South Africa’s ruling ANC announced on Monday January 29 that it was suspending the country’s ex-President Jacob Zuma, who indicated last month that he would campaign for another movement ahead of the next elections.
“Zuma and others whose conduct is in conflict with our values and principles will find themselves outside the African National Congress” (ANC), said Fikile Mbalula, Secretary General of the ANC, which has been governing the country since the end of apartheid in April 1994.
The decision, widely expected, is a further sign of the divisions within the movement ahead of this year’s general elections – the final date has not yet been announced, but they are due to be held between May and August 2024. Spattered by corruption scandals in a gloomy socio-economic context, the ANC, long in a position of strength, could lose its parliamentary majority for the first time in its history, according to opinion polls.

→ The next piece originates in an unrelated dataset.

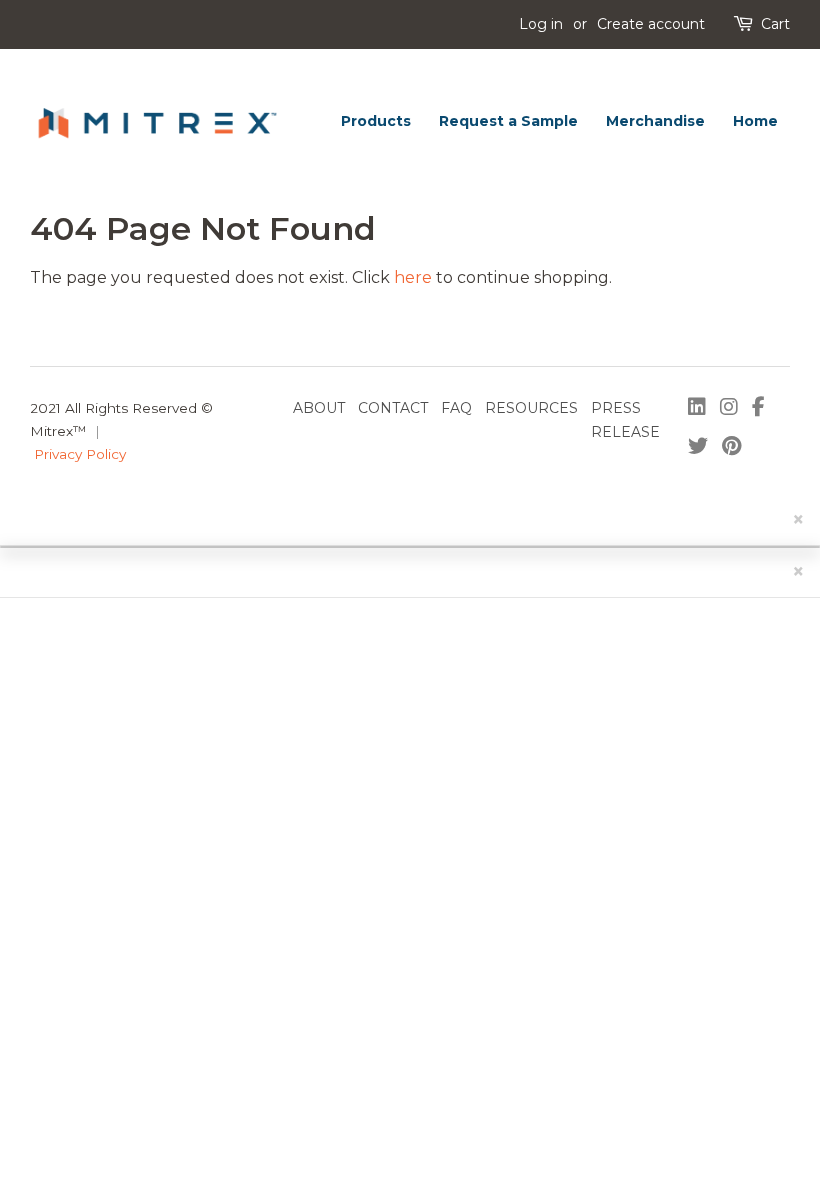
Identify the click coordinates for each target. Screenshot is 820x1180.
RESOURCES (531, 408)
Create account (651, 24)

Jacob Zuma was the fourth president of democratic South Africa, from 2009 to 2018, but was forced from power by corruption scandals and fell out with the party he once led. In December 2023, Mr. Zuma, 81, said he would campaign for a new small radical party, Umkhonto We Sizwe (MK, or “Spearhead of the Nation”), named after the ANC’s military wing during the apartheid period.
Fikile Mbalula added that the ANC would lodge a complaint with the Electoral Court to have the new party deregistered, and launch proceedings to recover its name. “The creation of the MK party is no accident,” said Mr. Mbalula after a meeting of the ANC’s Executive Committee, attended by South African President Cyril Ramaphosa. “It is a deliberate attempt to use the proud history of armed struggle against the apartheid regime to give credibility to what is a blatantly counter-revolutionary agenda,” he denounced.